Re: Re: Heroes and Gods

From: Peter Metcalfe <metcalph_at_...>
Date: Mon, 02 Apr 2001 21:18:22 +1200


Gan Gero wrote:

>Thanks Peter and Jamie, but I stress, here, the Malkioni Otherworld:
>it is dead, full of concepts and essences and no living spiritual
>being. No angels, no cherubins, no spirits of the dead, just Node-
>saints.

There are angels and dead people in the Malkioni otherworld, it just hasn't been described like that of the Storm Realm.

For "angels", there is Yingar the Messenger who brings words of import from Malkion to Mankind (he is however a grandson of Malkion). For the dead people, well, there's Solace. There are also unicorns and eskavals floating around the place.

What follows is really my speculation:

My conception of the spell planes is that most of the time, visiting them is not consciously viewed as travelling to the Otherworld. A Malkioni might go to church and pray for a while before going through the portal (atheistic Malkioni might have recite the spell to persuade the University Scouts to unlock the gate).

The adept plane is pretty much like glorantha except that it's more magical and impressive. Unicorns frolic through enchanted grottos while in the white-walled cities, holy men recite prayers in magnificent churches while wizards study spells amidst sprawling tome-cluttered libraries. There also some elements of ordinary life on the adept plane: bakeries, farms, markets. etc. Mundane visitors to the Adept Plane normally don't bother with these as there's no spells to be learned by chatting to ordinary people.

If you are especially holy, learned (for sorcerers) or pious and obedient (for ordinary people), you might purify your mortal body such that you can live in the adept plane without harm. This is where most of the inhabitants of the Adept Plane come from as the original inhabitants have died out (inhabitants live a long time there but most of them aren't immortal). This explains why it's so difficult to find Sog City lecturers if you really need to talk to them...

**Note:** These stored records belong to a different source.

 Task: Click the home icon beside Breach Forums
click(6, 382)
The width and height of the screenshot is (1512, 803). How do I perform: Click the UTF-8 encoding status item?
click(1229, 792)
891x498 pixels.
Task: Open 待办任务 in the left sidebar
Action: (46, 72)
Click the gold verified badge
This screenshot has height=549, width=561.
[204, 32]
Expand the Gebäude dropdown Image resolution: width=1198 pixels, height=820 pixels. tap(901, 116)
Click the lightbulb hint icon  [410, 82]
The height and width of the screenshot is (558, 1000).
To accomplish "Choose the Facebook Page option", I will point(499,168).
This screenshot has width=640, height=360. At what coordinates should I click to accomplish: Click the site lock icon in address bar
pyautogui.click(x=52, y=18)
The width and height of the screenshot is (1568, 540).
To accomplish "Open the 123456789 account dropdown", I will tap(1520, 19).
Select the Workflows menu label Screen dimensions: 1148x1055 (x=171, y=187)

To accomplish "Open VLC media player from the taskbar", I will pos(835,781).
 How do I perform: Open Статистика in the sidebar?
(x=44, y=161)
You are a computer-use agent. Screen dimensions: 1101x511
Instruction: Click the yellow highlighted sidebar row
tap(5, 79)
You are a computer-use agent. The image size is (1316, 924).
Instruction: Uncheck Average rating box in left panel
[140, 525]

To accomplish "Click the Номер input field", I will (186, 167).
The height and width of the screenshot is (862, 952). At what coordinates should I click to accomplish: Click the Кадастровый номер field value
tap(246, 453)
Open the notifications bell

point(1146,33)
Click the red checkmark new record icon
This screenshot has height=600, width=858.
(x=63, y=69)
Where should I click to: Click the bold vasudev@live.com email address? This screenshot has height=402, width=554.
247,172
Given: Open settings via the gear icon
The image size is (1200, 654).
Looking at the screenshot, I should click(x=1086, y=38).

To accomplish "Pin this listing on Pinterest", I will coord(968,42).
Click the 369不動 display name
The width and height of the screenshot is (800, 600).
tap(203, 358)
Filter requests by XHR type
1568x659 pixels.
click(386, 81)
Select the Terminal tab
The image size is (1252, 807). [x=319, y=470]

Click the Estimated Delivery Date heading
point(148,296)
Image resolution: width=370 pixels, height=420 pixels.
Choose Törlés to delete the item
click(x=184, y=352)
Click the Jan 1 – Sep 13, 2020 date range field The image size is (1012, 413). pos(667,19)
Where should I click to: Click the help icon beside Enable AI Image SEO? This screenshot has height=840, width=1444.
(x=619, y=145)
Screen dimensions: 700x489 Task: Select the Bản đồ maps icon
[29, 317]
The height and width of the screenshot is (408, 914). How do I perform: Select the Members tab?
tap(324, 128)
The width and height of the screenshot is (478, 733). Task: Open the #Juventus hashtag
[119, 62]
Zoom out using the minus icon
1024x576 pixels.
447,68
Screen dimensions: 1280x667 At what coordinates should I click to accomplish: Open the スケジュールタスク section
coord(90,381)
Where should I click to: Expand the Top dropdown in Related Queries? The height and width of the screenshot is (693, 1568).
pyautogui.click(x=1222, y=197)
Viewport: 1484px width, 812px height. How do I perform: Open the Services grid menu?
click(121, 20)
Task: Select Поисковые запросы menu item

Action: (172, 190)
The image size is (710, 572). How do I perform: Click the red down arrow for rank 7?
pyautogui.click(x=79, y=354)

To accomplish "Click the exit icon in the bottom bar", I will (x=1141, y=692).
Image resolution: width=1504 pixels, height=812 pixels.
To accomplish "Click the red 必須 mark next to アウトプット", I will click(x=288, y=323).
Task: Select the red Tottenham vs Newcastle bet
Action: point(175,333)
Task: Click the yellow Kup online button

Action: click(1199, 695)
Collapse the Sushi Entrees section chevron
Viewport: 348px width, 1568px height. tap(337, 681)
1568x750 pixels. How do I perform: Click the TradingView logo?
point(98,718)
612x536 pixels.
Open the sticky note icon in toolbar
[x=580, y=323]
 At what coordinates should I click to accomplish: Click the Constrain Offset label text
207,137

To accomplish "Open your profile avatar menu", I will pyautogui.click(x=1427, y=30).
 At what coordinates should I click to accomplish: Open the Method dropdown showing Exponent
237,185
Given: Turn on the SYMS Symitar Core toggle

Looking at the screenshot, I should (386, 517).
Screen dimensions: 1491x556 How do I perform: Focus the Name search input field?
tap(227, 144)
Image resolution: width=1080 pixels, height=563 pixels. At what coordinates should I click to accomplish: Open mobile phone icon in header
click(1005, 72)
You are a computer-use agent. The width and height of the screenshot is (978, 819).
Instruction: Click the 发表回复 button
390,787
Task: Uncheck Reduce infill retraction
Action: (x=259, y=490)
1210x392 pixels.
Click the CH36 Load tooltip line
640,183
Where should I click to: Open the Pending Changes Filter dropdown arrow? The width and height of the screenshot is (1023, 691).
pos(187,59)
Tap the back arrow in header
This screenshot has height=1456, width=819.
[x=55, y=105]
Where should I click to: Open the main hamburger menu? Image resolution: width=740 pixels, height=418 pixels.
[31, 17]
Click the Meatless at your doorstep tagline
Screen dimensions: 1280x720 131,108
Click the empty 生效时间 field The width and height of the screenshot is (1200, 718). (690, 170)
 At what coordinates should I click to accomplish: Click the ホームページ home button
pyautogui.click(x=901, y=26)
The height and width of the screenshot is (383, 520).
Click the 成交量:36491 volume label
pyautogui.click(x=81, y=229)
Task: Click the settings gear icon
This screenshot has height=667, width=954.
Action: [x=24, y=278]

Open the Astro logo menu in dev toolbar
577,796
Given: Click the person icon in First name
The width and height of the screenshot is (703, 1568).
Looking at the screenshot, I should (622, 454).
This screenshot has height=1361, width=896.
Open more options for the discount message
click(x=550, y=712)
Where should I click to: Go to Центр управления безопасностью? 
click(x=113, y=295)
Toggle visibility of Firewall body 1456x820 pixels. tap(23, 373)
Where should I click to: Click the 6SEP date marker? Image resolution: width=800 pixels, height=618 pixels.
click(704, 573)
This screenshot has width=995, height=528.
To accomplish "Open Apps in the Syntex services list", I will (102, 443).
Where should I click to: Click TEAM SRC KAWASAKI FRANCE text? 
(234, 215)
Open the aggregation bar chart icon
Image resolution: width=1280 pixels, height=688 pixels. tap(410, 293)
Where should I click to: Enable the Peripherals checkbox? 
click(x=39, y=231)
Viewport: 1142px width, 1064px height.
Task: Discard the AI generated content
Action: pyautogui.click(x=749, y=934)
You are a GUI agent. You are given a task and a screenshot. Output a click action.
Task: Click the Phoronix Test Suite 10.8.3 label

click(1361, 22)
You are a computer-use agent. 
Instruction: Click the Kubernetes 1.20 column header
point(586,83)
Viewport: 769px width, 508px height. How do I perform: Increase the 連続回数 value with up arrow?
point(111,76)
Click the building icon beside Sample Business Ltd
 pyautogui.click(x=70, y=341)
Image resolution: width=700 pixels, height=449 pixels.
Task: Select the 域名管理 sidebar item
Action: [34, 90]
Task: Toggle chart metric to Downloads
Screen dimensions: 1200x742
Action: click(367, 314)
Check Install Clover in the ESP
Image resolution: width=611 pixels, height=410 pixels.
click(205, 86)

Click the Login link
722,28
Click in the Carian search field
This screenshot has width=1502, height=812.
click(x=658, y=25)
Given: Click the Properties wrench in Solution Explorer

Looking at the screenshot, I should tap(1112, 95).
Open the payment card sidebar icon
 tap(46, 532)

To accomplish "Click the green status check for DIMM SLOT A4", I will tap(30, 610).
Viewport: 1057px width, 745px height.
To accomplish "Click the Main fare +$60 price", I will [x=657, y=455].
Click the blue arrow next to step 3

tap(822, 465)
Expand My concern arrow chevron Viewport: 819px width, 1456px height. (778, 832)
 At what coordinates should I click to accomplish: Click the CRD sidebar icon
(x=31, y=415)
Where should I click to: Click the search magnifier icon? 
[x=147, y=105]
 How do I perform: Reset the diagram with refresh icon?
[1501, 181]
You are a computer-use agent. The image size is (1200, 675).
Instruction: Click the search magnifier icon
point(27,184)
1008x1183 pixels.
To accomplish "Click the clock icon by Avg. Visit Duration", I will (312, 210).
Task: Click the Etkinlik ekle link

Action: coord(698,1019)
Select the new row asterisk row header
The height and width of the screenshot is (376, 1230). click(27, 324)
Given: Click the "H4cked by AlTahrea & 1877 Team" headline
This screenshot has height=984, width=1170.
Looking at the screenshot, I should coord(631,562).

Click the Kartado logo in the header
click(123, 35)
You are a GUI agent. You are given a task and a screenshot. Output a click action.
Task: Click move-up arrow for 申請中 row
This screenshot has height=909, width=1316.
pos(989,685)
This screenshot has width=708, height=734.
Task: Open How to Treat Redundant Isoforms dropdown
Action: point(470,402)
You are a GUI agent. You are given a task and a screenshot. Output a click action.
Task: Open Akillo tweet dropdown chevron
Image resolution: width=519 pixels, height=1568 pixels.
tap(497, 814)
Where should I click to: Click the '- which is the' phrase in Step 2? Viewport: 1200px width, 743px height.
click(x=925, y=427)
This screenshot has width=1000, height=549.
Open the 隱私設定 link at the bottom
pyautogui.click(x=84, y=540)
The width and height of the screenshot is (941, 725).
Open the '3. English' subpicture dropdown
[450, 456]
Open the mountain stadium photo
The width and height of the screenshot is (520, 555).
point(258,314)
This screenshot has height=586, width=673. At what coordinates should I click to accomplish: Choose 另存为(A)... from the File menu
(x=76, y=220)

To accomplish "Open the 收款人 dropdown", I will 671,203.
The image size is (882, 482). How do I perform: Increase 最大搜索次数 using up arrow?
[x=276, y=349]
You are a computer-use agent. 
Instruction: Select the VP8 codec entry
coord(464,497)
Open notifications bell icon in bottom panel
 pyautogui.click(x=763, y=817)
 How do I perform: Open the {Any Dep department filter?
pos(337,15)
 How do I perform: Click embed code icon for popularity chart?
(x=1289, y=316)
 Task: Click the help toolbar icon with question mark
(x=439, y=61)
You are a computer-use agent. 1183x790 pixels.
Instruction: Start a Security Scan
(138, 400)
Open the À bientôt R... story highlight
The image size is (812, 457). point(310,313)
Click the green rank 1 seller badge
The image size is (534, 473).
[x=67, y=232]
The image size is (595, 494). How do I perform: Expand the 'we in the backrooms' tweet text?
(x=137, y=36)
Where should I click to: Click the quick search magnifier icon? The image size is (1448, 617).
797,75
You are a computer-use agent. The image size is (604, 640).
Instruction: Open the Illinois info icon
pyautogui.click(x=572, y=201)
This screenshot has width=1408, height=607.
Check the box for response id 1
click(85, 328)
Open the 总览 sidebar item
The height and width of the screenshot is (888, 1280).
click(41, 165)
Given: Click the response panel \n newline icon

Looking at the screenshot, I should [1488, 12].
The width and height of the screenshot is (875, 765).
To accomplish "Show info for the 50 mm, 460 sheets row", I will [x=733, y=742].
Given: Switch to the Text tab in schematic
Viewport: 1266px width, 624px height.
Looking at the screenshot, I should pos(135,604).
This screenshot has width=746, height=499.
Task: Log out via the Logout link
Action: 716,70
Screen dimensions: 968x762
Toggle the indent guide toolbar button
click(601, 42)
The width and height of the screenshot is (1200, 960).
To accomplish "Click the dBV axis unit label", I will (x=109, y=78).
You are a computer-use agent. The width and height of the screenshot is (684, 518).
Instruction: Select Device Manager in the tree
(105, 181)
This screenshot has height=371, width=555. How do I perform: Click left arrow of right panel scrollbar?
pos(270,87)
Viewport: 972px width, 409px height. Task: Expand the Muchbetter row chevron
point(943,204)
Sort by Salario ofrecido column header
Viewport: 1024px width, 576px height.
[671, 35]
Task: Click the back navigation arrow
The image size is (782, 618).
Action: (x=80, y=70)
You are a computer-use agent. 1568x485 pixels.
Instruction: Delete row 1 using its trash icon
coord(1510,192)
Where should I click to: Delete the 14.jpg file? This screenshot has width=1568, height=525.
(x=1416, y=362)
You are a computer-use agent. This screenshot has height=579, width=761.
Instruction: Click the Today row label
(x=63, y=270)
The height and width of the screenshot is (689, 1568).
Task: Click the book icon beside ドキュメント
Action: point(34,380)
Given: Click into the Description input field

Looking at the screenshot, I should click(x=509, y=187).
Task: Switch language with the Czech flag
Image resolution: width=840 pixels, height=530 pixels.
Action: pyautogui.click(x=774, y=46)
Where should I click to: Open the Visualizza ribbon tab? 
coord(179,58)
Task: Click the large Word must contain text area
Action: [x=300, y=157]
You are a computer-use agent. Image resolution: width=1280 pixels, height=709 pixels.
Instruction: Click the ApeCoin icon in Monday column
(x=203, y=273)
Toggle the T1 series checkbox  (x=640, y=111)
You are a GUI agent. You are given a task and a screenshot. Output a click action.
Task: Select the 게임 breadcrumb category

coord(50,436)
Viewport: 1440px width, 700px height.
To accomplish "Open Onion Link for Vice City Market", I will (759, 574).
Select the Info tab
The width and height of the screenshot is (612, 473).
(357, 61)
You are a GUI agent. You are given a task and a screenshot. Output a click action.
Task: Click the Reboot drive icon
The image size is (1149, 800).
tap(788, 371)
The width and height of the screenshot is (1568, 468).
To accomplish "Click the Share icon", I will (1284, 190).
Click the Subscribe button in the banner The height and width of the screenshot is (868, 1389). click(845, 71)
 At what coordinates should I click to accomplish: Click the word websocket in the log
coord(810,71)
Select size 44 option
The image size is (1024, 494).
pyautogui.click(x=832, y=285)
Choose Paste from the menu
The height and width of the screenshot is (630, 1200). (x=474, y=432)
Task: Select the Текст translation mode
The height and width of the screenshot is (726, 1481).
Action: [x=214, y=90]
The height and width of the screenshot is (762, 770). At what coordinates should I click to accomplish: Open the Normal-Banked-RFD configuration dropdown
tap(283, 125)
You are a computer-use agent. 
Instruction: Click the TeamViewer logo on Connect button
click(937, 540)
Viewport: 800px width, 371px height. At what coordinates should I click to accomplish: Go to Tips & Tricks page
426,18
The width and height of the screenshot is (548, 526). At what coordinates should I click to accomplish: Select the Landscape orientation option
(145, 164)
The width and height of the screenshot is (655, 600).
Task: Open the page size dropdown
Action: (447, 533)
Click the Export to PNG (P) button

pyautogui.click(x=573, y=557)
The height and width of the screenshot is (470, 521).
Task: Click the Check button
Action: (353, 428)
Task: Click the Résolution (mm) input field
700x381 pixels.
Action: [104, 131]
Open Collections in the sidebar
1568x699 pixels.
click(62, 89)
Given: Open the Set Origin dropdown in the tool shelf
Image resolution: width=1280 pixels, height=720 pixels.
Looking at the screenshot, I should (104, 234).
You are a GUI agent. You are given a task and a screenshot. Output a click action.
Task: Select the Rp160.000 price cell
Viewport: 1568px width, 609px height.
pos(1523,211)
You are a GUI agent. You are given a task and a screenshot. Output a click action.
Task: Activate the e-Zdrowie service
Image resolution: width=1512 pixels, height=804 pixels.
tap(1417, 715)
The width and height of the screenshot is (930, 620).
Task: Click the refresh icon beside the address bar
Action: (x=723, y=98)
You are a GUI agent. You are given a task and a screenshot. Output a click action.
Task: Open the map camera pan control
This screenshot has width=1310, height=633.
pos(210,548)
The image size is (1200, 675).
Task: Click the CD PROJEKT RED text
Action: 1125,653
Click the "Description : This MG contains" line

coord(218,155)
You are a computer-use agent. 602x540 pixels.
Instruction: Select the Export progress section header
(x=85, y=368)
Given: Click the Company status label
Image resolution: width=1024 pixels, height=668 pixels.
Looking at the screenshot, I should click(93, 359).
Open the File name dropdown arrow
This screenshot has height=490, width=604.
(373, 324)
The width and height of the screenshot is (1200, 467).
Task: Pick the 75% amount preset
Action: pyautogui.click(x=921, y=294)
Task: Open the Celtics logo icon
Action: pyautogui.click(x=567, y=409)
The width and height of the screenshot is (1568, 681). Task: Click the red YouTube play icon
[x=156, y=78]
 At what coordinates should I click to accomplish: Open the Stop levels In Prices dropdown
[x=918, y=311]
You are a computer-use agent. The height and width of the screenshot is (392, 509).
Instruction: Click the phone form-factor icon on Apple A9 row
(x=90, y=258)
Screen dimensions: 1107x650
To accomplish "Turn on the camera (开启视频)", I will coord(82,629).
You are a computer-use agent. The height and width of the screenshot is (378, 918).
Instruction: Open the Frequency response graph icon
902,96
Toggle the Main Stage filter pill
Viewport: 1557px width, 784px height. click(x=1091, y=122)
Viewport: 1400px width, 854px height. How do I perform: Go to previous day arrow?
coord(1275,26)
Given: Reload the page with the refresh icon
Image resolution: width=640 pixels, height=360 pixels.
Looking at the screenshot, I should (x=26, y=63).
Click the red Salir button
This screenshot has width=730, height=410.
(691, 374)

The Saint's Plane is even more magical and fantastic. Instead of unicorns, there are monocerouses etc. It's also rather abstracted. Brithos probably lies wholly on this plane. I suppose an inhabitant of the adept plane could purify himself to live on the Saint Plane but it would be a long slow process and Saints that were mortal Malkioni far outnumber them.

Unlike the Gods Plane, there isn't really any element of time travel (unless one visits the Brithini lands). The fashions of the mortal world will be recognizable in the Adept Plane, while contemporary politics and battle occupy the minds of many ordinary folk there.

Adept planars might recognize themselves as being part of the local kingdom and sometimes take actions to aid their mortal kin (if an enemy army razes the city, they might house refugees there until it's safe to go out again). But religious identifications are more important (and even more so in the Saint's Plane). If a node happens to be shared by two or more sects (like Dormal being shared between the Loskalmi and the Quinpolic League), then the node would be quartered into rival factions who hold interminable religious disputations about the merits of each faith. Sometimes fighting might break out but it's recognized as a very bad thing (IMO the last time a war waged across the adept plane was when the God Learners fell...)

>This is not StThomas, this is Plato!

Dante's "Paradiso" is similarly dry (although I did want an Aristolean planet-plane relationship for the Rokari).

>The process of santification, in Malkioni, is a matter of personal
>growth, like in Buddhism, not a matter of "vocation" or
>of "obedience" or of "heroic adherence to the rule" or of "Extreme
>love".

One can become a Malkioni saint through vocation (many of the guilds are headed by Saints) and all the other things that you mention IMO.